Ruthlessness, anger, and terrorism

There's an old martial arts saying. "When your anger goes out, stay your hand. When your hand goes out, stay your anger."

The saying is based on a pragmatic recognition that anger and martial effectiveness are often mutually exclusive. Fearsome though a berserker's rage may be, the cool precision of an archer can be far more deadly.

I've been thinking about that saying a lot in the last few days. I've been seeing lots of angry demands in various places. (Although, to its credit, the United States government has not been one of those places.) The US should bomb Afghanistan to a smoking pool of molten glass. Muslims in the US should be deported. Any country with terrorist ties should feel the full wrath of the US military. People who question such proposals are accused of being "soft," "defeatist," and unsympathetic to the tremendous loss that the American people have suffered.

The samurai, from whom the Japanese martial arts descend, were neither soft nor defeatist. They were among the most fearsome warriors the world has ever seen. In part because they understood the difference between anger and ruthlessness.

Anger is a bright flame. It lashes out, creates horrible destruction, and then dies. In 1998, the anger of the US struck a pharmaceutical plant in the Sudan that was believed to be a chemical weapons facility. The missile strike was widely seen as the irrational act of a bullying thug. It did little or nothing to prevent terrorism and badly undermined the moral authority of the US.

Ruthlessness is grim, implacable, and ice cold. It does not rest until the enemy—but only the enemy—is utterly eradicated. Rather than raining missiles on the slums of Kabul, or anywhere else, and declaring the problem "solved," a ruthless assault on international terrorism would take the time to pinpoint and destroy real targets.

Ruthless eradication of terrorists requires a global consensus that such acts are Not Allowed. The horrific scale of Tuesday's attacks may have helped to form just such a consensus. Many nations, including those with no particular love for the US, lost hundreds of citizens and are facing internal demands for action. The weight of world public opinion is, for once, solidly in favor of strong action.

Consensus is fragile, though. Irrational slaughter of innocent people will destroy it. Careful evidence gathering and precise planning of any military actions will strengthen it. With enough evidence, even the most outspoken critics of the US can be forced to admit that yes, this time the right people were targeted.

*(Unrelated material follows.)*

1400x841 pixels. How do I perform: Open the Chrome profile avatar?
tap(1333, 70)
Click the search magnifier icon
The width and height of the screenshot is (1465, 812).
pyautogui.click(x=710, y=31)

I am angry this week, angrier than I think I've ever been about something that did not (Thank God!) affect me personally. I'm sure the planners at the Pentagon are simmering with killing rage. I would be, in their place. For that very reason, now is the time for the Pentagon to stay its hand. When the hand, not of the Pentagon but of the world, does go out, I hope it will be well-aimed, and strong, and ruthless.